Que se passe-t-il alors ? "On voit, chez ces enfants, des lacunes, des failles dans le développement de leur bien-être. Ils n’arrivent pas à parler correctement aux autres, à s’exprimer sans agressivité Chaque jour on retrouve des exemples dans l’actualité. Ces jeunes n’ont pas intégré dans le développement personnel et dans leur bien-être la façon d’échapper à ces difficultés ou de les gérer, de passer à travers celles-ci. Quand on doit traverser des torrents, affronter des moments difficiles dans la vie, nous avons en principe en nous et avec l’aide de nos proches des capacités de rebondir et de nous repositionner correctement, c’est ce que l’on appelle la capacité de résilience. C’est pouvoir survivre à des périodes de mal-être.
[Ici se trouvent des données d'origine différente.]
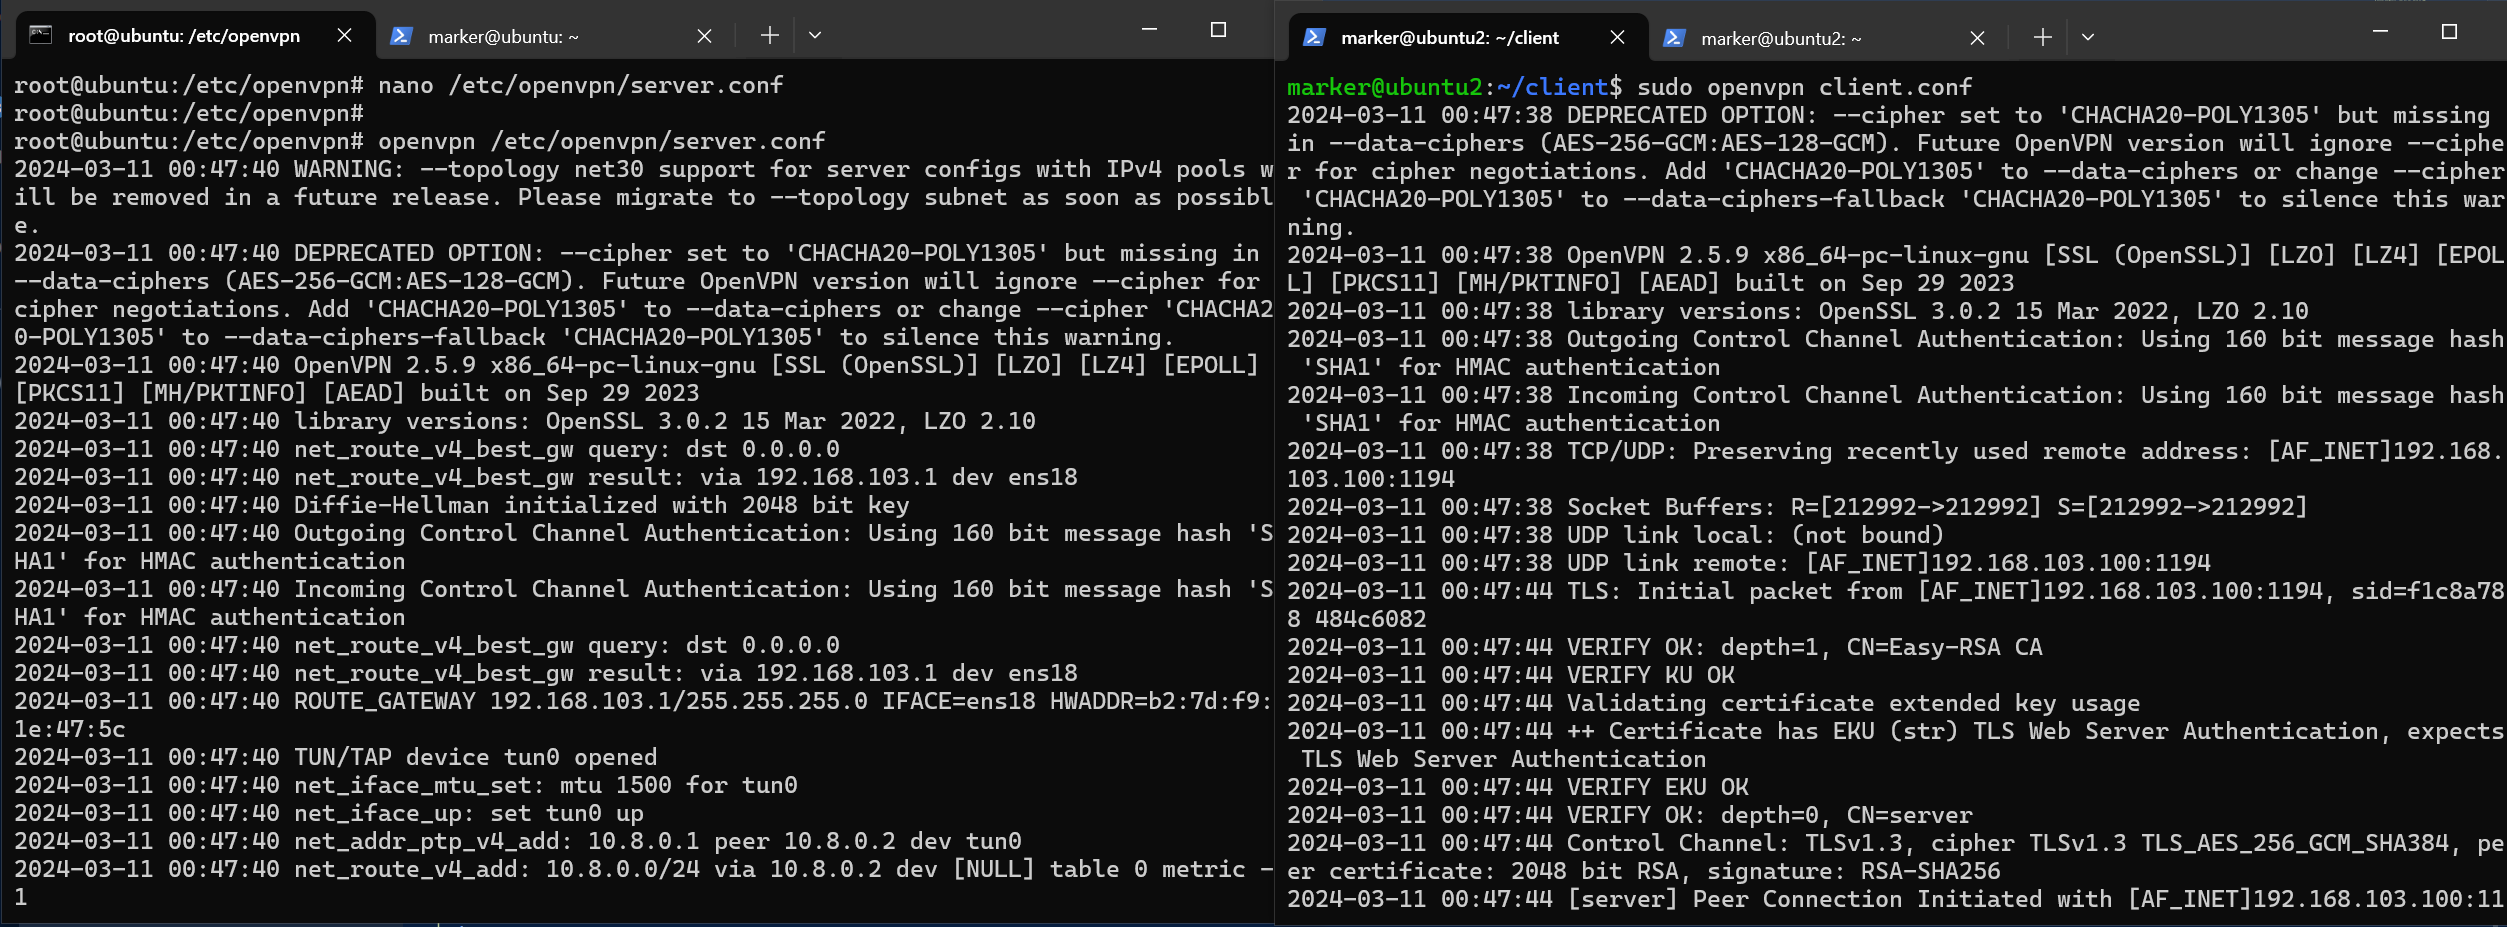The image size is (2507, 927).
Task: Expand the right terminal's new-tab profile dropdown
Action: pyautogui.click(x=2088, y=38)
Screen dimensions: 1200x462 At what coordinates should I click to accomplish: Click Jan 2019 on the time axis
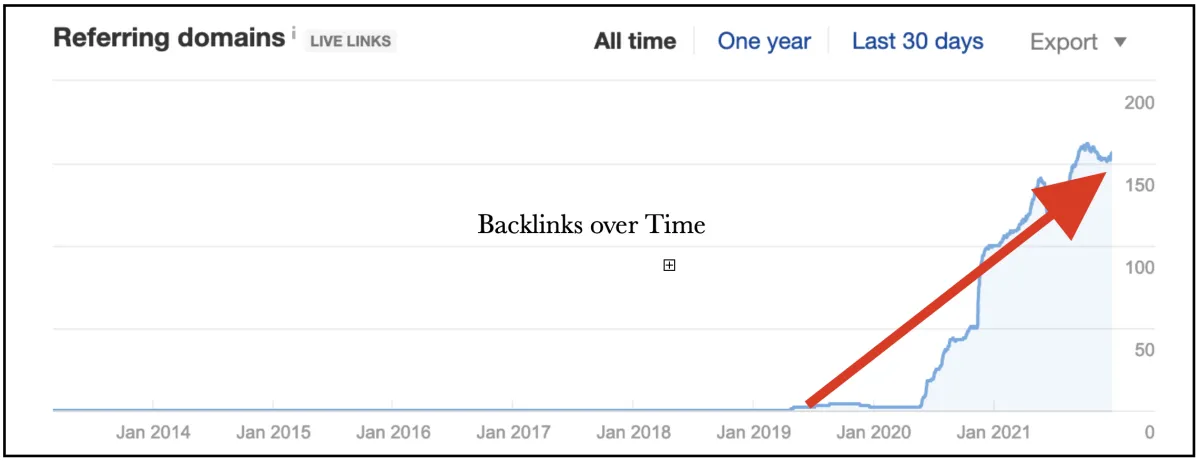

On constate aujourd’hui qu’il y a un nombre croissant de jeunes qui présentent des déficits à ce niveau, même s’ils n’ont pas forcément de lacunes au niveau de l’apprentissage. Ils savent lire, écrire, calculer mais ils n’arrivent pas à se comporter correctement, à avoir des conduites adaptées à ce qu’à la fois eux et leur entourage direct se sentent bien".

Voilà pourquoi des expériences pilotes d’ateliers du bien-être vont être mises en place dans quelques écoles. Comment cela va-t-il se passer ? "C’est très simple, répond leur instigateur, il ne s’agit pas d’ajouter des cours ou des séminaires au programme, mais bien de profiter de ce qui se fait à l’école, en tant que lieu de vie, sachant que l’enfant passe parfois plus de temps dans la structure scolaire qu’au sein de sa famille. A l’école, on peut dépister ou identifier un enfant qui semble plus violent, plus désintéressé ou plus déprimé que les autres".

Les ateliers du bien-être consistent à profiter de cette vie communautaire pour faire de petits exercices de sensibilisation avec des professeurs formés à cela ou avec l’aide de psychologues des PMS, comme cela se pratique d’ailleurs déjà d’une certaine façon, lors de certaines activités comme la psychomotricité chez les petits "Aujourd’hui, la structure scolaire ne peut pas se limiter à dispenser du savoir, estime encore le Pr Isy Pelc, elle doit, jusqu’à un certain point, se pencher sur cet aspect de l’éducation au bien-être."